### Set task 1
According to the passage on Mohammad Pakpour, in what field does he hold a PhD?
### Set task 2
Continue the passage on Mohammad Pakpour, starting after its last sentence.

Mohammad Pakpour   () is a Brigadier-General and Commander of the Islamic Revolutionary Guard Corps Ground Forces since 2009.

History 
Mohammad Pakpour was involved with the IRGC at the beginning of the Islamic Revolution in the Kurdistan Province and was a veteran of the 8-year-long Iran–Iraq War. His responsibilities include five years of Army Operations Command, commander of the 8th Najaf Division, commander of 31st Ashura Division of Command chief Army's Northern Command headquarters. Pakpur has a PhD in Political Geography and has had responsibility for measures such as fighting terrorism in the northwest of Iran and establishing sustainable security in the southeast region of Iran, as well as the holding of specialized exercises.

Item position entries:
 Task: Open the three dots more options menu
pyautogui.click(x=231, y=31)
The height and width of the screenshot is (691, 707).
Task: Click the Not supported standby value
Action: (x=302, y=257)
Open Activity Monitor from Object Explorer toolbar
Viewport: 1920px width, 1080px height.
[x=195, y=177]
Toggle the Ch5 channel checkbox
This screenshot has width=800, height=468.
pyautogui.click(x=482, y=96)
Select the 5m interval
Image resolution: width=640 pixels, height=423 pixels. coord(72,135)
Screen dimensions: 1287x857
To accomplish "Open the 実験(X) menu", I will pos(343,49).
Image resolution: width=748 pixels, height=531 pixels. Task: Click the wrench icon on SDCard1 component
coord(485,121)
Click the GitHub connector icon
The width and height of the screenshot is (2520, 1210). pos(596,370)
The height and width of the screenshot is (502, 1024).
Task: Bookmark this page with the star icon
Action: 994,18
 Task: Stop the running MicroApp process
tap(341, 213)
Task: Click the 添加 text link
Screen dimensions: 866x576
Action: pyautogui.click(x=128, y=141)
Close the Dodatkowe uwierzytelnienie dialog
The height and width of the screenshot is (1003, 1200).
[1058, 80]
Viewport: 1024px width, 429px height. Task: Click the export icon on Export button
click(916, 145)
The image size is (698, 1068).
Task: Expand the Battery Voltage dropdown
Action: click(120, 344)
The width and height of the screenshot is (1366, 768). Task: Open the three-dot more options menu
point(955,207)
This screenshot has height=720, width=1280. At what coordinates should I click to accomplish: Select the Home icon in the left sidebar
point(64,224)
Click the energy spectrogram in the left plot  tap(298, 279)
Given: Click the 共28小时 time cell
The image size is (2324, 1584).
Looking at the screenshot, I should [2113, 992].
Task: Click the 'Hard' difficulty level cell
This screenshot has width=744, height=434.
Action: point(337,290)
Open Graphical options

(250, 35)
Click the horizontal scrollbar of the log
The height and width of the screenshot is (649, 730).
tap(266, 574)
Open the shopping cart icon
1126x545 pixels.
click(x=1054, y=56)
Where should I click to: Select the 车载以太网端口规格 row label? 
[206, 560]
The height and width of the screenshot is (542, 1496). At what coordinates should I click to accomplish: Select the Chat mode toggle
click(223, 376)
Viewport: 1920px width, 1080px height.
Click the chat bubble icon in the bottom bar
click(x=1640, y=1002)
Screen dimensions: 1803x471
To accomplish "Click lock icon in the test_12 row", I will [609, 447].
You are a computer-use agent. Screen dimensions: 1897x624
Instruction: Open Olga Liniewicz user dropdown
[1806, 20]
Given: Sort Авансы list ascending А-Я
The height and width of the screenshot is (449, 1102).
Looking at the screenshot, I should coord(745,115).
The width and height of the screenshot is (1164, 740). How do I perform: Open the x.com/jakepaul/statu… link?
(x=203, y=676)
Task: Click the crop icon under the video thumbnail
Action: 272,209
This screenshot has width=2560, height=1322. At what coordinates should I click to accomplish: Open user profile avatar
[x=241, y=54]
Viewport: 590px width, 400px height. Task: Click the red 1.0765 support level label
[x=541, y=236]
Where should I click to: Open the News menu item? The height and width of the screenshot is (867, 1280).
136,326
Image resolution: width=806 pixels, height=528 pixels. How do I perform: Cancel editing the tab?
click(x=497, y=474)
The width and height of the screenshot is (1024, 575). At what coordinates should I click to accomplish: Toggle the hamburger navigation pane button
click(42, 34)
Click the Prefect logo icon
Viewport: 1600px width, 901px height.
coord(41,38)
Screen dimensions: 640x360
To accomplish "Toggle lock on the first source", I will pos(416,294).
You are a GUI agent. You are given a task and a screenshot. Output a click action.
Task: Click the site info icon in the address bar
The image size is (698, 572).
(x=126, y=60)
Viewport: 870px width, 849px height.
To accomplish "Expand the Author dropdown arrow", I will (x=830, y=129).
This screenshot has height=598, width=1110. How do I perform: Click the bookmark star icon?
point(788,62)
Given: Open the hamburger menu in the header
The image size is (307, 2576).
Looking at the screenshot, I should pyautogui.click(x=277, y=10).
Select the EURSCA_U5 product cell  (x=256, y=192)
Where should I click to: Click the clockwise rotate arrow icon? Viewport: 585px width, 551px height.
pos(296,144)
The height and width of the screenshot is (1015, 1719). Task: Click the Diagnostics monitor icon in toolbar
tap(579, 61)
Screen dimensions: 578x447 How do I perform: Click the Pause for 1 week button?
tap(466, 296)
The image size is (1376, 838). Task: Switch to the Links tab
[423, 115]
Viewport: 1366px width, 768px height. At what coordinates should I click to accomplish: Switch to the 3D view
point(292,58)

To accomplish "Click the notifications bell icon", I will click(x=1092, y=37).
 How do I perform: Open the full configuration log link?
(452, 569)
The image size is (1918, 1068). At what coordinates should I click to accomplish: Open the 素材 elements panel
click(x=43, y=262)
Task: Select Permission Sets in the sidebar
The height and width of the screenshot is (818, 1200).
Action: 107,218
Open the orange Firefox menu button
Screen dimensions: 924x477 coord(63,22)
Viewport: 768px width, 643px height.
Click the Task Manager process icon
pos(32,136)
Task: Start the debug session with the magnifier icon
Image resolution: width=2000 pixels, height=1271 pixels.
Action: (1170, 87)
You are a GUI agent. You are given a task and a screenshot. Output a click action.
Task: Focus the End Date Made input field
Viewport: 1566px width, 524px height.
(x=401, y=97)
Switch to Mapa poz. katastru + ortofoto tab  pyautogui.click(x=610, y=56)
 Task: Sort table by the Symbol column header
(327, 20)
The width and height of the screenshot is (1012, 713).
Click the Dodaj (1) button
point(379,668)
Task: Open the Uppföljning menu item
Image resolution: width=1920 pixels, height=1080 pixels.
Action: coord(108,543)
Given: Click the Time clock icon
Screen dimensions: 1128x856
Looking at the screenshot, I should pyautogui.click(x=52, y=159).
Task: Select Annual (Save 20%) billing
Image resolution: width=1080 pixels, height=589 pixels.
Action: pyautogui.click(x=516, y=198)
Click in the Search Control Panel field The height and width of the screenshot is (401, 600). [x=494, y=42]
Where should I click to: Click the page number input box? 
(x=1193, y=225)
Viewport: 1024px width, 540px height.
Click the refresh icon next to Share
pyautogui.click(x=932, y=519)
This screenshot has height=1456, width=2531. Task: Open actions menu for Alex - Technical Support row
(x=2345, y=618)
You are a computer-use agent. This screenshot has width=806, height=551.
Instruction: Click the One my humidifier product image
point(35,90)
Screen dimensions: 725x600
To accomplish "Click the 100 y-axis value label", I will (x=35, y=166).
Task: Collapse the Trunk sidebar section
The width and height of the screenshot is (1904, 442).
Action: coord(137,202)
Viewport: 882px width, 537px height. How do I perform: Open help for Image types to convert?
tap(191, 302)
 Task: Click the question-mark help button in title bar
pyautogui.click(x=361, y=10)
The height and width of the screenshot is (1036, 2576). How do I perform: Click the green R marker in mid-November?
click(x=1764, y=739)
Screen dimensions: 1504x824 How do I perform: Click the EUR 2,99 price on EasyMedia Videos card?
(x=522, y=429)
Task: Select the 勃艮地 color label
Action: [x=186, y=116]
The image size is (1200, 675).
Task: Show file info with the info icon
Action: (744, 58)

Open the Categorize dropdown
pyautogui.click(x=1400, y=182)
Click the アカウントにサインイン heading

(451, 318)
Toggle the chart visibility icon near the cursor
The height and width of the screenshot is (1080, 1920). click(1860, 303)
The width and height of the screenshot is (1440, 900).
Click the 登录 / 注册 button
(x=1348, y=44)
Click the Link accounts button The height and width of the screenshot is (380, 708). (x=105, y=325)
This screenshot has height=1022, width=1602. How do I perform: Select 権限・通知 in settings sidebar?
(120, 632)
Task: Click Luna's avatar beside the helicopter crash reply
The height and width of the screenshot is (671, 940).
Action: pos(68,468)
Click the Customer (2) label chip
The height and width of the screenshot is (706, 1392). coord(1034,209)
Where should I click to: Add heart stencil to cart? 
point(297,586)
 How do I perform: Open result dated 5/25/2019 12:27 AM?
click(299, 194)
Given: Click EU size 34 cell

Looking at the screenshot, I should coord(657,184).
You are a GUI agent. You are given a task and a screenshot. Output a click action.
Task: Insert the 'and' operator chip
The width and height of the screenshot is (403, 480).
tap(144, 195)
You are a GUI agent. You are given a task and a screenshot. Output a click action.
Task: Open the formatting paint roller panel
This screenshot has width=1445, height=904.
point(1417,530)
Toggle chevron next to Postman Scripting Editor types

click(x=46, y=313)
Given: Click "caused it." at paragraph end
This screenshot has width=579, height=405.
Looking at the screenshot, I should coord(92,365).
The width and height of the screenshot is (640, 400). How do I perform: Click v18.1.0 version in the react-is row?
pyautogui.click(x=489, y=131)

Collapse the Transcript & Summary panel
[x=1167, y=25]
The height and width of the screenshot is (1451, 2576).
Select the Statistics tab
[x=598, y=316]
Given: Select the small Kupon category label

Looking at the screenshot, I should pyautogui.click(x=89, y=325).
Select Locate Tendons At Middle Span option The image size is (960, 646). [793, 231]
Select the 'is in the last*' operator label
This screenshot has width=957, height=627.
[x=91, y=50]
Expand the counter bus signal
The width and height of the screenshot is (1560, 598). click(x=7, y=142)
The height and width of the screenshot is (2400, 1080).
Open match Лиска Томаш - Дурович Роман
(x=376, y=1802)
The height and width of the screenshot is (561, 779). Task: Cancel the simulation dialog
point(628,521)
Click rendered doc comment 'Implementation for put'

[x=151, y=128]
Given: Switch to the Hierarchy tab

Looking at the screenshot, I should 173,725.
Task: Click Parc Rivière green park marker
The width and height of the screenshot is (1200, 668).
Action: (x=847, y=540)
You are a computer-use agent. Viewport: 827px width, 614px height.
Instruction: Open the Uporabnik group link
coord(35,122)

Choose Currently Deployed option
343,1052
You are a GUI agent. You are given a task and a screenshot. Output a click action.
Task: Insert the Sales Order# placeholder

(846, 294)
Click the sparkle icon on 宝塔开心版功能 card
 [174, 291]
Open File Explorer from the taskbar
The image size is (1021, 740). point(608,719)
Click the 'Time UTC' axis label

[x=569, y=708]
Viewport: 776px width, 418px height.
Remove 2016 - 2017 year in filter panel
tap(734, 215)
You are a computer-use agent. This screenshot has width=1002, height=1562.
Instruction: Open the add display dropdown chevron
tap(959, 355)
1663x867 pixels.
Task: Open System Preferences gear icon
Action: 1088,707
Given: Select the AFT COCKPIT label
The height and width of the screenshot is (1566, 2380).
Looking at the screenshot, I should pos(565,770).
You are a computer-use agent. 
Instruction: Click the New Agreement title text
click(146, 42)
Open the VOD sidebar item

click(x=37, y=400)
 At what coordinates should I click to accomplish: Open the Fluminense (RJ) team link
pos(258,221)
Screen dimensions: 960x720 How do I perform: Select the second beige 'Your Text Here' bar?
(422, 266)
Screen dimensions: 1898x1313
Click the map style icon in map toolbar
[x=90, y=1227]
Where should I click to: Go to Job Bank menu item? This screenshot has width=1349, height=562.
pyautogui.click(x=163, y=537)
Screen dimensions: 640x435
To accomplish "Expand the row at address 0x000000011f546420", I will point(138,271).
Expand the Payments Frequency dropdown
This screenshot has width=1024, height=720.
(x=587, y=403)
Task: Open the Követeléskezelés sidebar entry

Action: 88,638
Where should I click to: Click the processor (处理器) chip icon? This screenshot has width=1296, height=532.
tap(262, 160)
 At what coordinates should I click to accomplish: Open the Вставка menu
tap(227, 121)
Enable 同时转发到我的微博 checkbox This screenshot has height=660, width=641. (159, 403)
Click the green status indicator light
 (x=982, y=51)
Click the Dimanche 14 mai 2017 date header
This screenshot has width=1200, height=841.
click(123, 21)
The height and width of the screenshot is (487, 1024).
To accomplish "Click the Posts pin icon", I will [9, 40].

### Written reply 1
Political Geography

### Written reply 2
During a maneuver in Iran, he asserted that the IRGC wants to promote the security of the region and the abilities of armed forces and to demonstrate new tactics in military operations. He expressed that drones like Hemaseh help to keep the Islamic Revolutionary Guard Corps on their toes and shows the consistency and preparedness of the force.

U.S. sanctions 
On 24 June 2019, the U.S. Treasury Department sanctioned him, freezing any of his U.S. assets and banning U.S. persons from doing business with him.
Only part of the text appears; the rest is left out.